It was cast in bronze under Governor General Rafael Maria Aguilar and upon the direction of Ambrosio Casas, 1805-1808. The monument was unveiled in 1824.
The statue was replaced with a monument to the martyr priests Gomez, Burgos, and Zamora (GomBurZa) in 1961.
The Charles IV monument was reinstated under the Intramuros Administration. In 2016, it was declared a National Cultural Treasure.
The earliest fortification seen in this area was a wooden kuta, or a palisade of stout timbers, reinforced with sand and earth and made by the original settlers, led by Rajah Sulayman, who was believed to have been descended from Brunei royalty. It was defended by lantaka, or narrow bronze cannons typical of precolonial Southeast Asian communities, and mostly used to defend against pirates.
An undated photo of Fort Santiago. (Photo provided by Intramuros Administration)
The cannons were made by Panday Pira, a blacksmith from Pampanga, believed to be the first Filipino cannon-maker. He fled to Pampanga following the Spanish invasion of Manila, though he was soon commissioned by the Spaniards to make cannons for them as there were no smiths from Spain at the time. So integral was Panday Pira to the early fortification of Intramuros that when he died, the Spaniards had to petition the King of Spain for a blacksmith to take his place.
Fort Santiago was the primary fortification of Manila and evolved to incorporate new theories in military engineering as time went on. As there were no stone masons in Manila in the beginning of the Spanish occupation, the first Governor-General of Manila, Miguel Lopez de Legazpi, merely rebuilt and maintained the wooden palisade up until the invasion by the pirate Limahong in 1574 made stronger fortifications necessary.
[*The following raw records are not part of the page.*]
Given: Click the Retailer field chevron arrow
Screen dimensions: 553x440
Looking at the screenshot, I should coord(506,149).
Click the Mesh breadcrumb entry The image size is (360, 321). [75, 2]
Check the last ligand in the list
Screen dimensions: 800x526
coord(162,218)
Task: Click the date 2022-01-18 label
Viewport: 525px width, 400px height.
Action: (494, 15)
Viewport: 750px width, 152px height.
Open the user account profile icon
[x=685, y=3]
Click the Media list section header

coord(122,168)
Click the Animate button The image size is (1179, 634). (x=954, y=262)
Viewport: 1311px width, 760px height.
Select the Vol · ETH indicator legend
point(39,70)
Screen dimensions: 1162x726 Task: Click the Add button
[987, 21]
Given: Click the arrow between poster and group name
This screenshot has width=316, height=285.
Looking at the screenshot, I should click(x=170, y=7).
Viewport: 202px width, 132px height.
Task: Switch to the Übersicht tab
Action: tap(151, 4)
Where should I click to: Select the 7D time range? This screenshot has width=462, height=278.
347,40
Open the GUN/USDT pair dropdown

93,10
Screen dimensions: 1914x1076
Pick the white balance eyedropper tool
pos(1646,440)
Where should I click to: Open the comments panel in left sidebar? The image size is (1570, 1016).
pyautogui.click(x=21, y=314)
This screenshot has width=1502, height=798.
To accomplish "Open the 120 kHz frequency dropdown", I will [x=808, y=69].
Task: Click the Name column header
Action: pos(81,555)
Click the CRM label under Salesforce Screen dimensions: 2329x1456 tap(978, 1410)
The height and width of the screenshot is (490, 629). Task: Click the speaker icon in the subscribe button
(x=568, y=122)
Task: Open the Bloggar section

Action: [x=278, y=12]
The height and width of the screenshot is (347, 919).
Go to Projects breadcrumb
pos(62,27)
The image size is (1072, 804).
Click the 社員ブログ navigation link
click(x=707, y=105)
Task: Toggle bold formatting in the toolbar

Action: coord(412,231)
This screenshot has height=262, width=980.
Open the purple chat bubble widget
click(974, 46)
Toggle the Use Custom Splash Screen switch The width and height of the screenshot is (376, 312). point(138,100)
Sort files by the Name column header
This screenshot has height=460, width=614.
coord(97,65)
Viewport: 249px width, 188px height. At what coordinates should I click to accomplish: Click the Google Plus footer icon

It wasn’t until the Jesuit priest Antonio Sedeno arrived in the country, that the stone fortification of Intramuros began in earnest. It is said that he and Bishop Domingo de Salazar discovered the volcanic tuff called adobe when they were exploring in Guadalupe. The two priests are largely credited for introducing stone into the construction of Intramuros.
During the Spanish period, no Filipino (then called indio by the Spaniards) was allowed in Fort Santiago unless he were a prisoner doomed to be executed. The other indios allowed within the walls were laborers and craftsmen, who were led out at nightfall, with the gates securely fastened behind them. The national hero, Jose Rizal, was imprisoned in Fort Santiago before his execution in Bagumbayan and a shrine and museum dedicated to his life and achievements can be found within.